同園の比嘉源和園長は「ウマハラセーは人間と家畜の共存を示し、生活から派生した貴重な伝統文化だ。観光資源としても価値がある」と話し、復活と定着に意欲を燃やしている。
 ウマハラセーは琉球王朝時代に士族が始めたとされるが、廃藩置県後に「屋取(ヤードゥイ)」で地方に進出した士族を通して全県に広がり、農民などの庶民にも広がったとみられている。在来種の小型馬で行われていたが、第1次世界大戦以降、軍馬の需要が増し、在来馬の去勢法が施行。大型改良馬の造成が進むとともに在来種が駆逐され、ウマハラセーも途絶えた。
 旧暦3月3日の「浜下り」、4月15日の「アブシバレー(虫払い)」、8月15日の「十五夜」などの祭事に伴い開催されたウマハラセー。当時、競争馬を所有し、勝利することは門中にとって繁栄の象徴だったという。
 沖縄市知花で開催されたウマハラセーでは、乗り手も国の伝統工芸品に指定されている知花花織を「晴れ着」として着用した。

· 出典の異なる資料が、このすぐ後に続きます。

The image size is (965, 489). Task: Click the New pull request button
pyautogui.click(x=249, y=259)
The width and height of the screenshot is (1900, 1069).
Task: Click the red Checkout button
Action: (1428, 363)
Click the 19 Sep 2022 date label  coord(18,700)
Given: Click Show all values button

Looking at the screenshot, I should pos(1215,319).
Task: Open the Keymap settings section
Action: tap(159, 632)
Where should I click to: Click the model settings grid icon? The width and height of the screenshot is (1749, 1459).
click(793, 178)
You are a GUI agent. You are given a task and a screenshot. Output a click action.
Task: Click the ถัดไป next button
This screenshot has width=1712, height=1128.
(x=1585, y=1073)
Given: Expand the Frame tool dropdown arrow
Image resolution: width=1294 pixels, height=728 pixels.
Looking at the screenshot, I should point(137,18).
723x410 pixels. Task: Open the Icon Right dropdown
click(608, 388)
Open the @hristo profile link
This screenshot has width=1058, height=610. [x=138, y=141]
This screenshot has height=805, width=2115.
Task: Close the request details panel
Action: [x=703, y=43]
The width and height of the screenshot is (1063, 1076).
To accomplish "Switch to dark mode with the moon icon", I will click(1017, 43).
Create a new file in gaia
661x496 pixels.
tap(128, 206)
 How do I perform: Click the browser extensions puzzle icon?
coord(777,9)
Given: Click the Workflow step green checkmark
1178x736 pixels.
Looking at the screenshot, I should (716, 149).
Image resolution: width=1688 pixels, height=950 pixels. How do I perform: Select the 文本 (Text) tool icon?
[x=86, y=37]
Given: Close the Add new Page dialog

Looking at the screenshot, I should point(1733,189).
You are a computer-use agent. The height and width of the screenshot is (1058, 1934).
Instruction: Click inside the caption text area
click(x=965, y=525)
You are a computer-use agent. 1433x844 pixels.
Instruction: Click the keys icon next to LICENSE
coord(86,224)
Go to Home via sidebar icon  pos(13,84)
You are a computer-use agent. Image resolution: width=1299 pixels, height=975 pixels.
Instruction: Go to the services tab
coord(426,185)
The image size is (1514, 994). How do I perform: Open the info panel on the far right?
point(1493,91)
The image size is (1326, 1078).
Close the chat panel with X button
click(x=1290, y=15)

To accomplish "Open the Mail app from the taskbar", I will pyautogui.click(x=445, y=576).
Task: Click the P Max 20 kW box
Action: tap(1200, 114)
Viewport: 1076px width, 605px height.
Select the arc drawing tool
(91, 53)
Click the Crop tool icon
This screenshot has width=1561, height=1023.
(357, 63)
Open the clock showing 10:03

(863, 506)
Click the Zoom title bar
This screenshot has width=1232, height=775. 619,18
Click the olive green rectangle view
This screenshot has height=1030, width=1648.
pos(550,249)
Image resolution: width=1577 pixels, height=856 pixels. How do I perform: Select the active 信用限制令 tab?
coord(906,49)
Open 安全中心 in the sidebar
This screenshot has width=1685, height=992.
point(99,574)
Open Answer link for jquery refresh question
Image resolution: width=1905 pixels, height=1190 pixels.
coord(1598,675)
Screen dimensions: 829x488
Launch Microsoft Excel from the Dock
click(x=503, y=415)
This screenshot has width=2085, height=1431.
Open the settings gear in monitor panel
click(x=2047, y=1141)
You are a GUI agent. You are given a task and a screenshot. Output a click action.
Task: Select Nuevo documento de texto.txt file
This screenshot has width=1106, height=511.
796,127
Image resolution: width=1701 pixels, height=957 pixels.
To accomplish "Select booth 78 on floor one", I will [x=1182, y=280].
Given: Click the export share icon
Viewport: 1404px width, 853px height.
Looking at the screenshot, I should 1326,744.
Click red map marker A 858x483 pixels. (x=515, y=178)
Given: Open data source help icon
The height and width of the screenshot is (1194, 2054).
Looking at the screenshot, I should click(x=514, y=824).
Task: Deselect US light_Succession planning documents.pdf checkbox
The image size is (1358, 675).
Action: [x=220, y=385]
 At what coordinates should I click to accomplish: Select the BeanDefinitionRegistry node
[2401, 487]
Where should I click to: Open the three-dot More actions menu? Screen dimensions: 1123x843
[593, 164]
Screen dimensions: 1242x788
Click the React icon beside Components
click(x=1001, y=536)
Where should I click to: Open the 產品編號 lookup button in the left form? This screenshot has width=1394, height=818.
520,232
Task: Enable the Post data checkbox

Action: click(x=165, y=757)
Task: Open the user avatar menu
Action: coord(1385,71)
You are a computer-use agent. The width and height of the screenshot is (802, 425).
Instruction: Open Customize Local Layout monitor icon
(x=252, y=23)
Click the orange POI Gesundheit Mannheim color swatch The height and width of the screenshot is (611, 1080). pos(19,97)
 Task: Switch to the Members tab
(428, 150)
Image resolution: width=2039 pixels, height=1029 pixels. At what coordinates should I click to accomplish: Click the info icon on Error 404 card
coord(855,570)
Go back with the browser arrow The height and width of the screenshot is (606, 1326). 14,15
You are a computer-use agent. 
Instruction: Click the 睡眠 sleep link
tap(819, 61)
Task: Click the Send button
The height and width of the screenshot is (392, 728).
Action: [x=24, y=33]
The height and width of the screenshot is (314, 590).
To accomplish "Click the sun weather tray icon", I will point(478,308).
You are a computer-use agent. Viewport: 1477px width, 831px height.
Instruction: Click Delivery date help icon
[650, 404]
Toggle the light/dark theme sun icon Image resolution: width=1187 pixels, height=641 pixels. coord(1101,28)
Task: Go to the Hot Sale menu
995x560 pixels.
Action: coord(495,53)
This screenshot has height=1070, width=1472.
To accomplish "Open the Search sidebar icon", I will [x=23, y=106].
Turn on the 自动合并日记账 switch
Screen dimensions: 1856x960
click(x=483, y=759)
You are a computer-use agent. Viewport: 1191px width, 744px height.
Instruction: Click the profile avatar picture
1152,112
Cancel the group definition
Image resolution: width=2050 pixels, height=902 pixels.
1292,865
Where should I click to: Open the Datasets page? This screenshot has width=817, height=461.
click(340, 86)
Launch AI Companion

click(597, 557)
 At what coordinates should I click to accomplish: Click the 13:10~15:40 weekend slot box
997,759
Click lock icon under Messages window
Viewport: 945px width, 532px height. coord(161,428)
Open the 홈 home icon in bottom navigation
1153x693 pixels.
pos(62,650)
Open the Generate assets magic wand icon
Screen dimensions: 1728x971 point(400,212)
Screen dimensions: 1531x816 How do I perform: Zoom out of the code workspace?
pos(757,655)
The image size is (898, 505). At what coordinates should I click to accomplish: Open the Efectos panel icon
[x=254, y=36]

3月の大会では、乗り手がこの日のために織られた知花花織の衣装を着用する。
 ウマハラセーの一番の特徴は馬の走行法。速さを競わず、1対1の並走で走りの美しさ、足並みを競う。右前脚と右後脚、左前脚と左前脚を同時に動かし、小走りをするような「側対歩」で競争した。
 比嘉園長は「『側対歩』だと、馬の背中の揺れが抑えられる。石畳の上でも、馬に乗せた荷物が荷崩れしないように、馬にとっても山や谷を歩く負担を減らすための知恵として定着したのではないか」と指摘した。